Casein-induced murine amyloidosis. Amyloidogenesis in vitro by monolayer spleen explants of casein-injected mice

Monolayer explants were established in tissue culture from the spleens of normal and casein-injected mice. Most of the round-shaped adherent cells were considered to be macrophages; they phagocytosed red blood cells and latex particles, formed rosettes with sheep red blood cells coated with IgG antibody (IgGEA) but not with sheep red blood cells (E) or E sensitized with IgM antisheep red blood cell antibody and complement (IgMEAC), and they contained acid phosphatase and nonspecific esterase.
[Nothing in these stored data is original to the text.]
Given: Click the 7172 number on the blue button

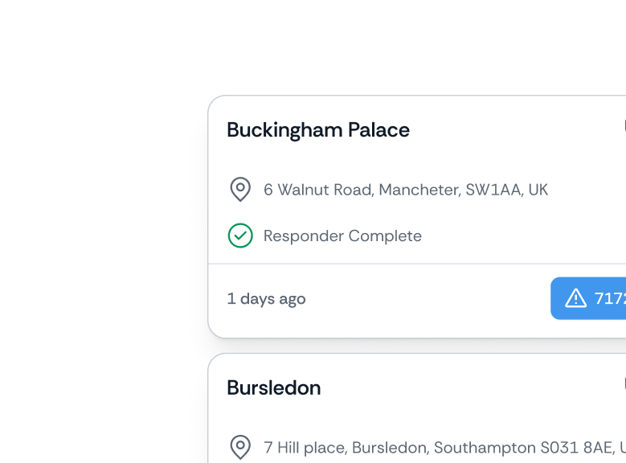Looking at the screenshot, I should pyautogui.click(x=610, y=299).
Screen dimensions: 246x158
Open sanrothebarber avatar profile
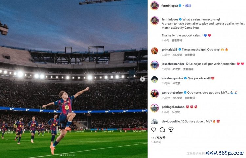click(154, 94)
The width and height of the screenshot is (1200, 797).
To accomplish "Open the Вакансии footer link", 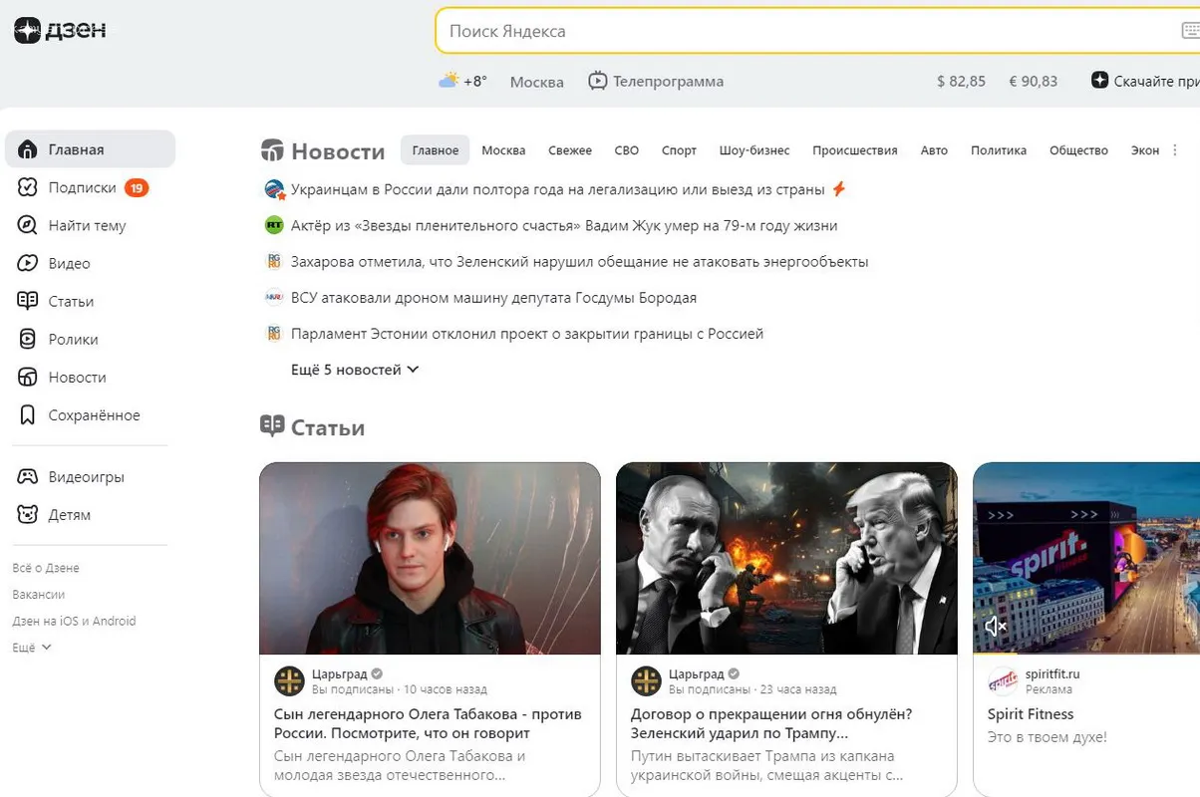I will [x=39, y=595].
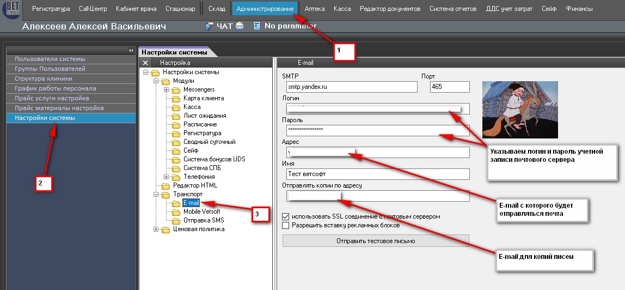Click the Расписание folder icon in tree
The width and height of the screenshot is (625, 290).
click(x=176, y=125)
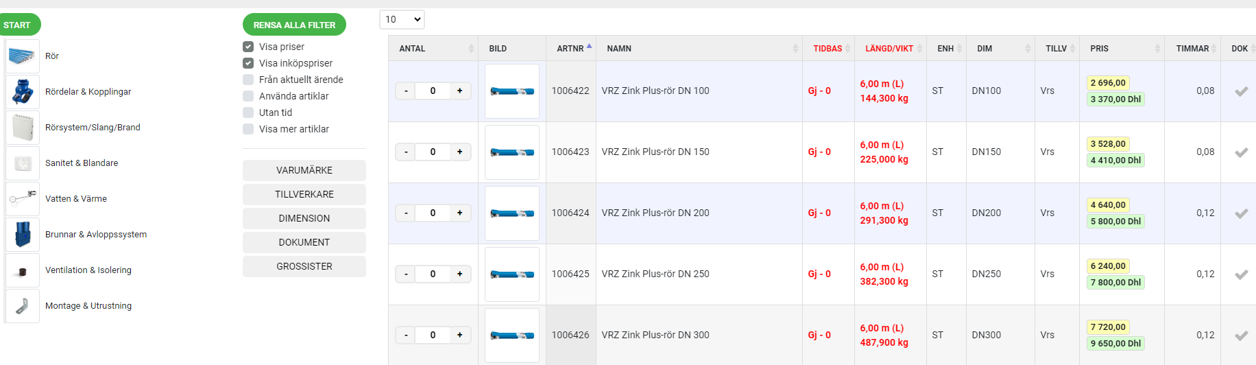This screenshot has height=365, width=1256.
Task: Open the Ventilation & Isolering icon
Action: point(23,270)
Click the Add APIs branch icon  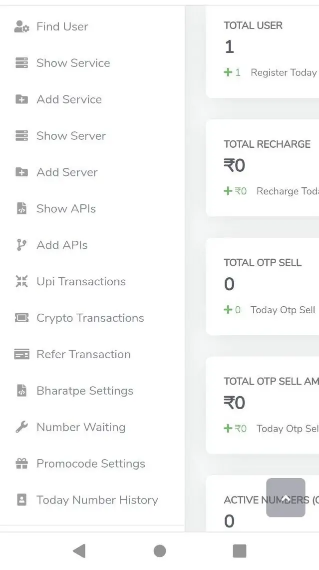click(21, 245)
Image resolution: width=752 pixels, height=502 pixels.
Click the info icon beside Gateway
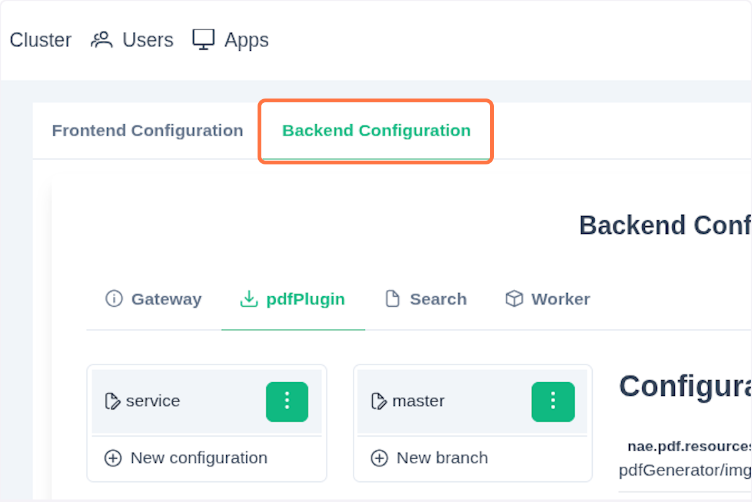tap(114, 299)
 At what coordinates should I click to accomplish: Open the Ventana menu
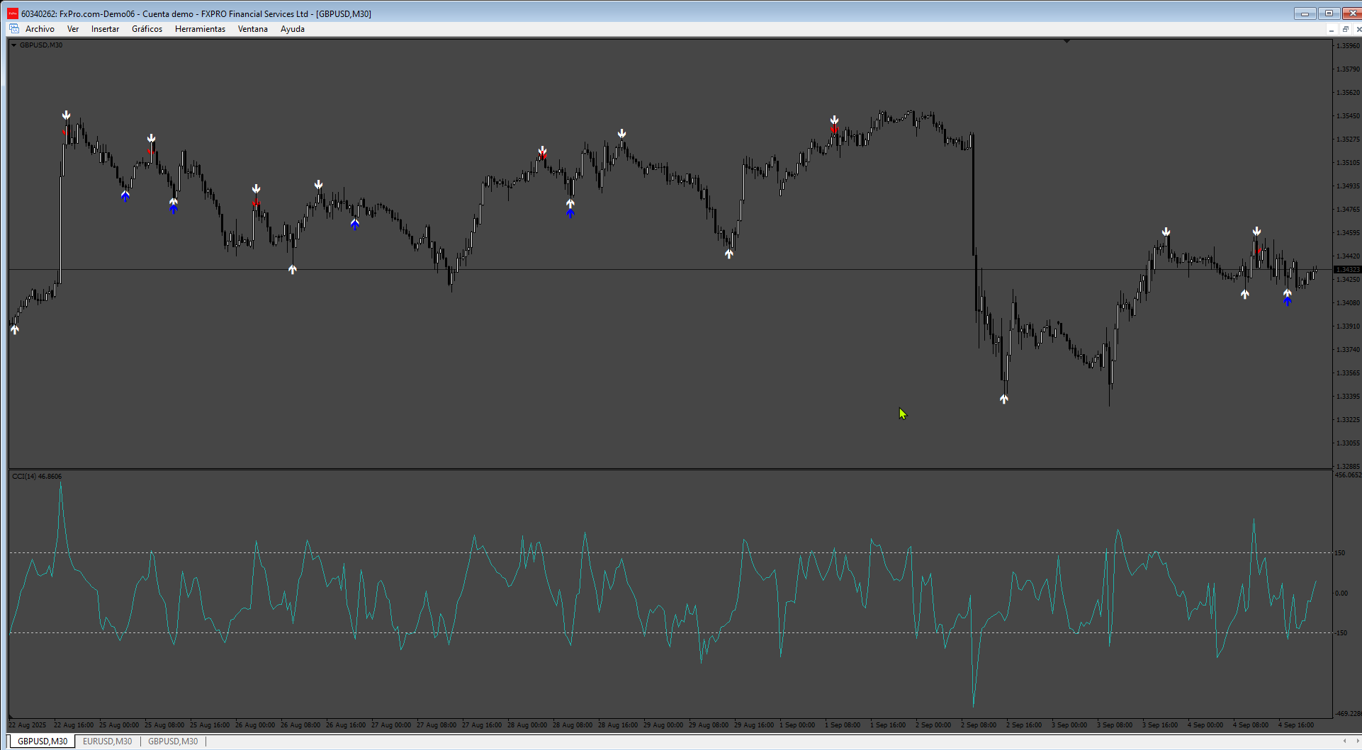pos(252,29)
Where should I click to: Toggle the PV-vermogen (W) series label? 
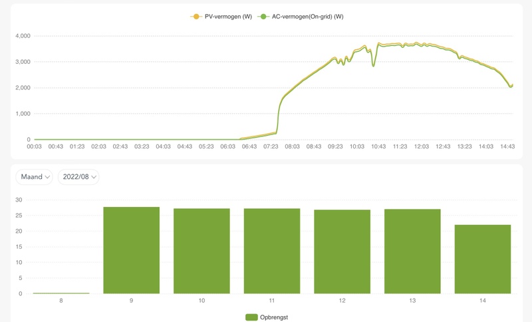(227, 16)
The adherent cells from primary explants were metabolically active and incorporated ³H-tryptophane into cytoplasmic proteins. However, they failed to divide, as evidenced by their inability to incorporate ³H-thymidine into nucleic acids. Adherent cells from secondary explants were thought to be fibroblasts; they were spindle-shaped on light microscopic examination, did not phagocytose red blood cells or latex particles, failed to form rosettes with E, IgGEA, or IgMEAC and did not contain acid phosphatase or nonspecific esterase. These cells were also metabolically active and in addition were capable of division. A large proportion of the monolayer spleen explant cells established from amyloidotic mice contained amyloid fibrils, as assessed by polarization and fluorescent microscopy, but this was considered to be a consequence of phagocytosis. However, a soluble component antigenically related to amyloid was produced in vitro. Its presence was assessed by the ability of culture supernatants to inhibit a ¹²⁵I mouse amyloid rabbit antimouse amyloid radioimmunoassay. Synthesis in vitro was shown by a progressive increase in the amount of this soluble component with time and by the incorporation of ³H-tryptophane into intracellular and secreted (or shed) amyloid. This in vitro system may prove useful in studying the cell of origin and the cellular events involved in amyloid production.